Amelia estaba en una habitación oscura y húmeda, con las manos atadas detrás de la espalda y los pies entumecidos por la falta de movimiento. La única luz provenía de una pequeña bombilla que parpadeaba débilmente en el techo, lanzando sombras inquietantes por las paredes de concreto.
Su respiración era errática, no solo por el dolor de las muñecas cortadas por las cuerdas ásperas, sino por el miedo que se aferraba a su pecho. Desde que había sido llevada allí, no había dejado de preguntarse qué querían de ella. Nadie le había dado explicaciones, solo órdenes secas y empujones bruscos.
La puerta metálica se abrió de golpe, chirriando como si no hubiera sido usada en años. Un hombre alto y corpulento, de mirada fría, entró en la habitación. Vestía de negro, con botas que resonaban en el piso de cemento.
—¿Amelia, verdad? —preguntó, aunque claramente sabía la respuesta.
Ella lo miró con el ceño fruncido, tratando de mantener la calma.
—¿Qué quieren de mí? —logró preguntar, aunque su voz temblaba.
El hombre sonrió, una mueca carente de humor.
—No es a ti a quien queremos, sino a Gabriel.
El nombre de Gabriel golpeó su mente como un mazazo. ¿Qué tenía que ver él con todo aquello?
—Yo no sé nada de él —dijo con sinceridad—. Apenas lo conozco.
—Oh, pero él sí te conoce. Y créeme, vendrá por ti. Ese tipo tiene una debilidad que no suele mostrar, pero tú… tú eres su punto débil ahora.
Amelia sacudió la cabeza, negándose a aceptar lo que implicaban sus palabras.
—No entiendo nada de esto —dijo, su voz quebrándose—. Por favor, solo déjenme ir.
El hombre se inclinó hacia ella, sus ojos helados fijos en los suyos.
—No hasta que él pague por lo que me hizo.
Amelia tragó saliva, sintiendo cómo el miedo se transformaba en una chispa de rabia.
—Gabriel no tiene nada que ver conmigo. Si tienen problemas con él, enfréntenlo a él, no a mí.
El hombre se rió, un sonido áspero que llenó la habitación.
—Ah, pero así no sería divertido. Verás, tocar lo que él valora es la mejor manera de hacerlo sufrir.
Amelia sintió que el calor subía por su cuerpo. No iba a permitir que la usaran como una simple herramienta.
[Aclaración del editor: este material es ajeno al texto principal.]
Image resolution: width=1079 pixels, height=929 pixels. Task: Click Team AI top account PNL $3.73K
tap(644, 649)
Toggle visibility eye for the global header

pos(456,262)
Cuando el hombre se dio la vuelta para salir, Amelia aprovechó su distracción. Se levantó de un salto, a pesar de las ataduras, y lo embistió con todas sus fuerzas, haciéndolo tambalear.
—¡Maldita sea! —gruñó él, recuperándose rápidamente.
Amelia corrió hacia la puerta, su corazón martillando en su pecho. Tenía que encontrar una salida. Pero antes de que pudiera llegar al pasillo, otro hombre apareció frente a ella, bloqueando su camino.
—No tan rápido —dijo, sujetándola con fuerza.
Ella se debatió, pateando y golpeando, pero era inútil. La arrastraron de regreso a la habitación, donde el primer hombre la miraba con una mezcla de diversión y enojo.
—Tienes agallas, lo admito —dijo—. Pero eso no cambiará tu situación.
La arrojaron al suelo, donde cayó de rodillas, jadeando.
—Manténla vigilada —ordenó el hombre antes de salir—. Gabriel vendrá. Y cuando lo haga, será el final para él.
Amelia cerró los ojos, tratando de contener las lágrimas. No iba a rendirse. Tenía que encontrar una manera de salir de allí, no solo por ella, sino porque sabía que Gabriel estaría dispuesto a arriesgarlo todo para salvarla.
Y no podía permitir que lo hiciera.
"A veces, la valentía nace del miedo y la esperanza de lo que aún no hemos perdido."